[Required task A]: In the KMSAN excerpt, rewrite the paragraph beginning "Most kernel code runs in a context" as a short bulleted list that keeps its main facts.
[Required task B]: According to the KMSAN excerpt, which sanitizer runtime functions push and pop the stack of TLS blocks?
[Required task C]: Summarize the KMSAN excerpt in two sentences.

[Selected excerpt]:
┌────────

The second shadow is called the origin map, and exists only to help debug
reports from the sanitizer. To avoid false positives, KMSAN does not
raise reports for certain operations on uninitialized memory, such as
copying or arithmetic. Thus, operations on uninitialized state which
raise a report may be far removed from the source of the bug,
complicating debugging. The origin map contains information which can
help pinpoint the root cause of a particular KMSAN report; when
generating a report, the runtime uses state from the origin map to
provide extra details.
Unlike the shadow map, the origin map is not byte-granular, but consists
of 4-byte "cells". Each cell describes the corresponding four bytes of
mapped kernel memory and holds a type and compressed code address. When
kernel memory is allocated for some purpose, its origin is initialized
either by the compiler instrumentation or by runtime hooks in the
allocator. The type indicates the specific allocator, e.g., uma(9), and
the address provides the location in the kernel code where the memory was
allocated.
code which calls assembly code or is called from assembly code may need
to use kmsan_mark() to manually update shadow state. This is typically
only necessary in machine-dependent code.
Inline assembly is instrumented by the compiler to update shadow state
based on the output operands of the code, and thus does not usually
require any special handling to avoid false positives.
Interrupts and Exceptions
In addition to the shadow maps, the sanitizer requires some thread-local
storage (TLS) to track initialization and origin state for function
parameters and return values. The sanitizer instrumentation will
automatically fetch, update and verify this state. In particular, this
storage block has a layout defined by the sanitizer ABI.
Most kernel code runs in a context where interrupts or exceptions may
redirect the CPU to begin execution of unrelated code. To ensure that
thread-local sanitizer state remains consistent, the runtime maintains a
stack of TLS blocks for each thread. When machine-dependent interrupt
and exception handlers begin execution, they push a new entry onto the
stack before calling into any C code, and pop the stack before resuming
execution of the interrupted code. These operations are performed by the
kmsan_intr_enter() and kmsan_intr_leave() functions in the sanitizer
runtime.

└────────

(Word and element location data)
┌────────

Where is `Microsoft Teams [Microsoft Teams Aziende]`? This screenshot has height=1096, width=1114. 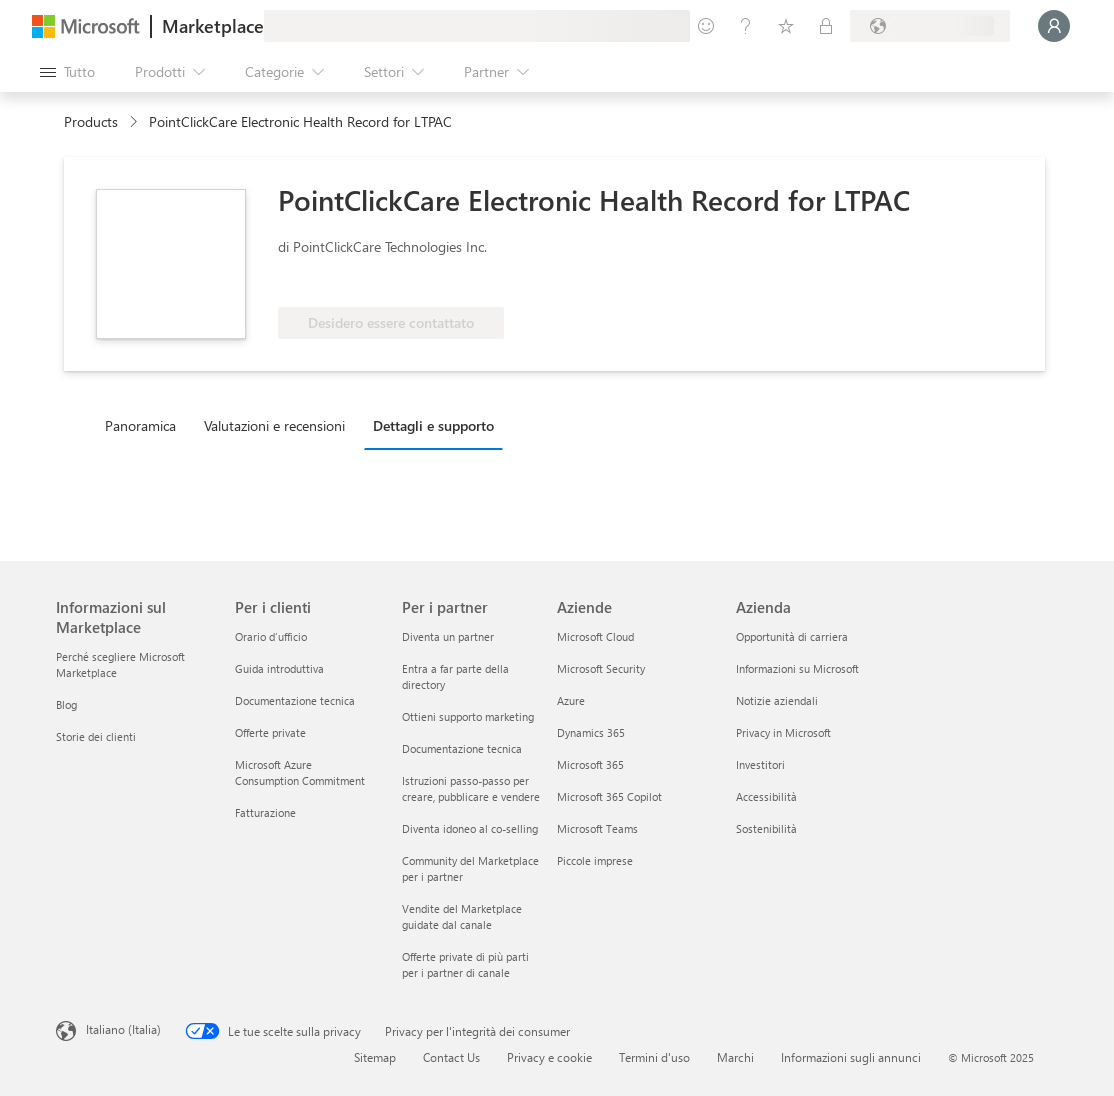 Microsoft Teams [Microsoft Teams Aziende] is located at coordinates (597, 828).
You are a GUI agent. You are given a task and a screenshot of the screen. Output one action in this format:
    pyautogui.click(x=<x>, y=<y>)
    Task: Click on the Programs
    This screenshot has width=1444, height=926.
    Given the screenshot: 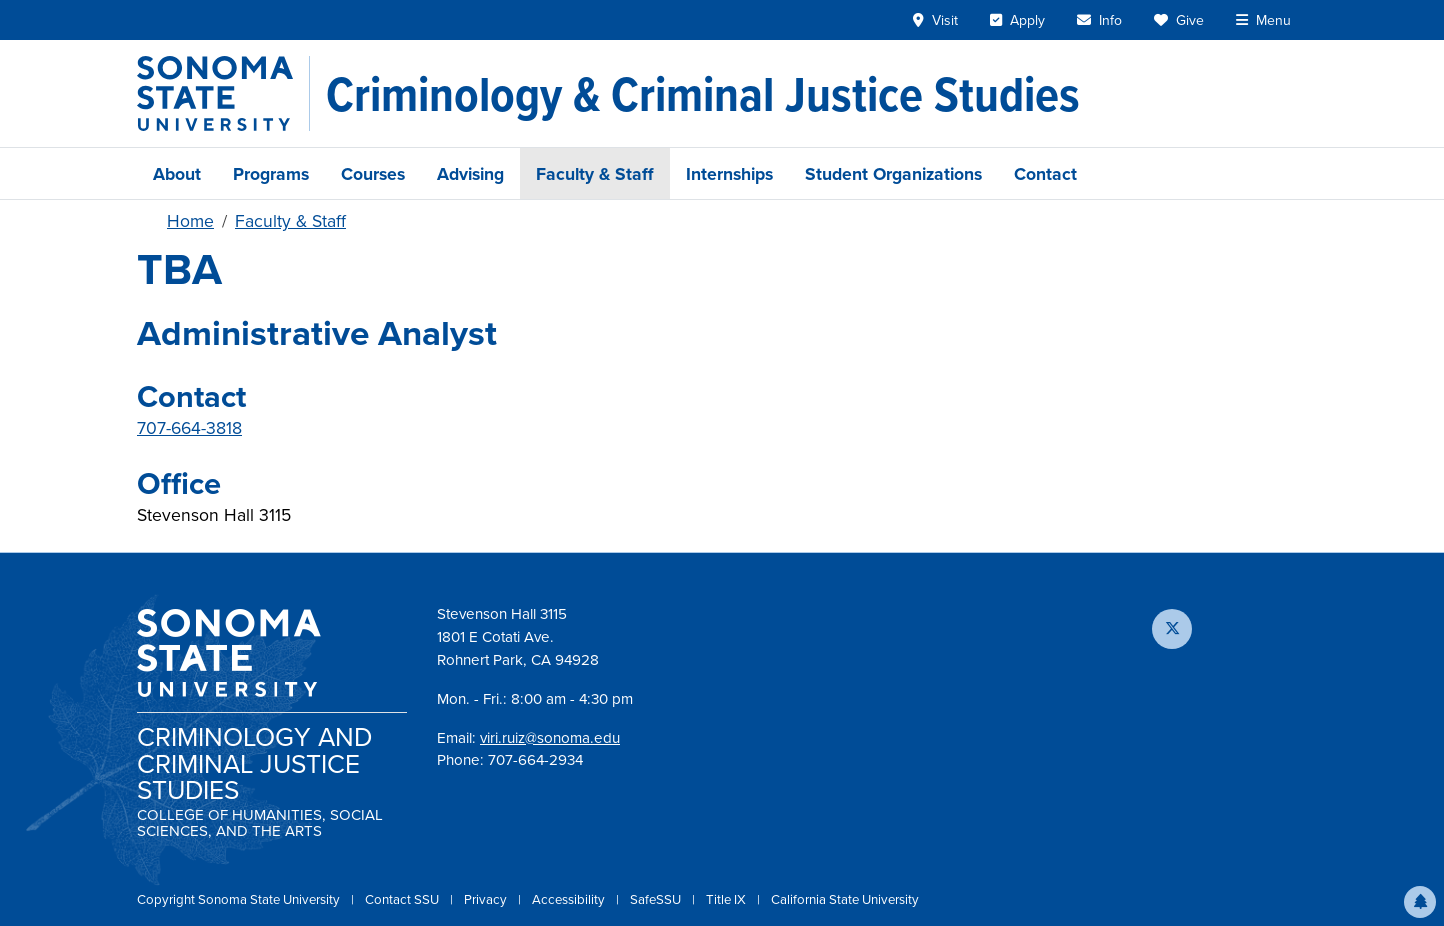 What is the action you would take?
    pyautogui.click(x=271, y=173)
    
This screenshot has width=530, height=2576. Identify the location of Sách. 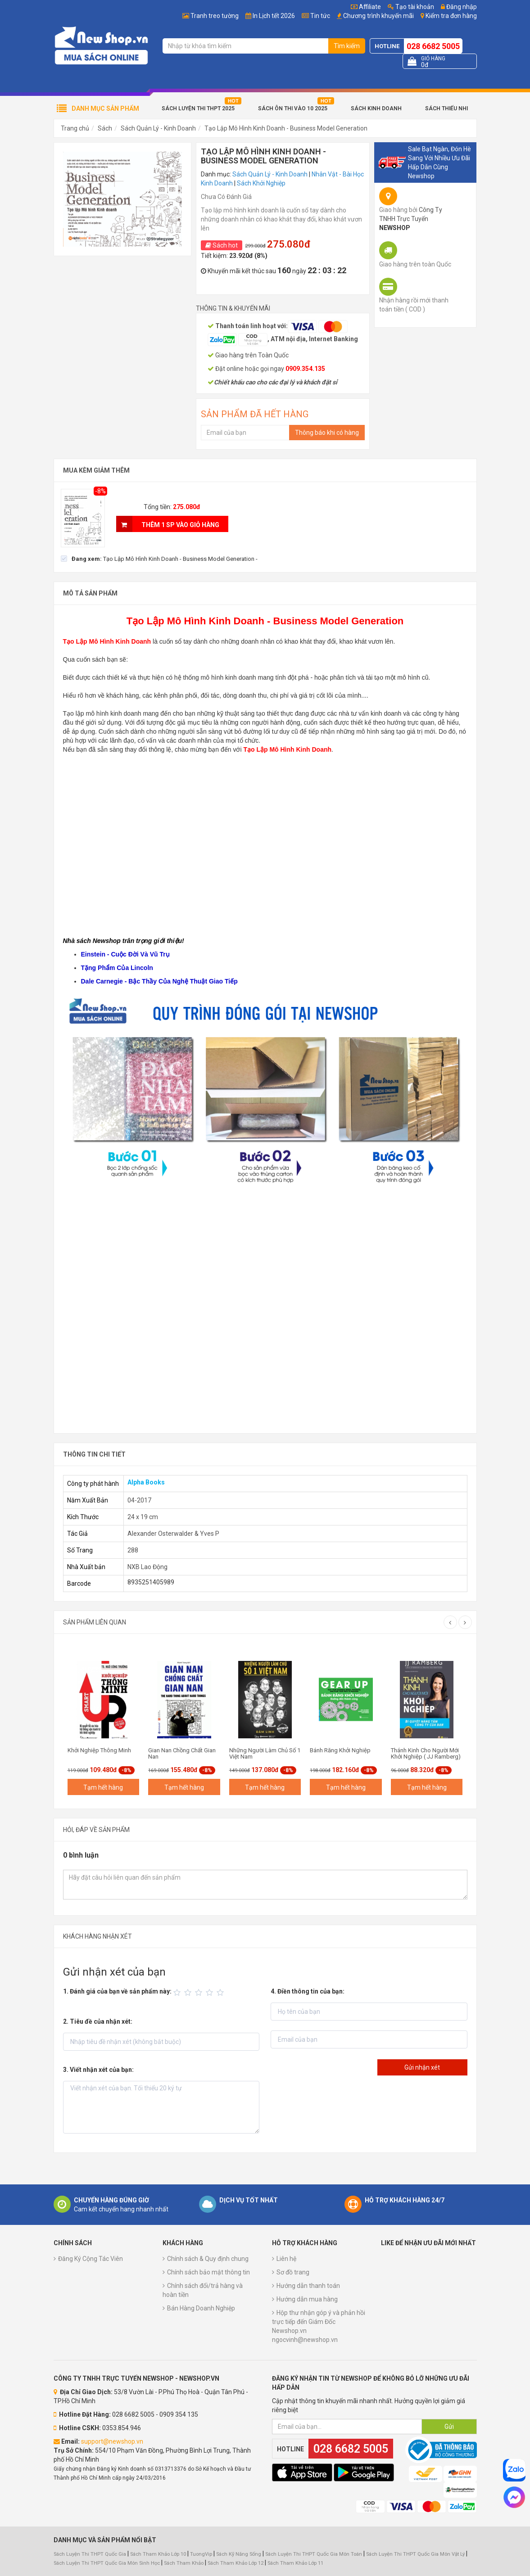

└────────

[Right answer A]:
- Most kernel code can be cut off by interrupts or exceptions that send the CPU to run unrelated code.
- To keep thread-local sanitizer state consistent, the runtime keeps a stack of TLS blocks for each thread.
- Machine-dependent interrupt and exception handlers push a new entry onto the stack before calling any C code.
- They pop the stack before the interrupted code resumes.
- The runtime functions kmsan_intr_enter() and kmsan_intr_leave() carry out these steps.

[Right answer B]: kmsan_intr_enter() and kmsan_intr_leave().

[Right answer C]: KMSAN keeps an origin map that records, for every four bytes of kernel memory, an allocator type and the code address where the memory was allocated, which helps pinpoint the root cause of a report. It also uses thread-local storage to track the state of function parameters and return values, and it keeps that storage consistent across interrupts and exceptions by pushing and popping a per-thread stack of these blocks.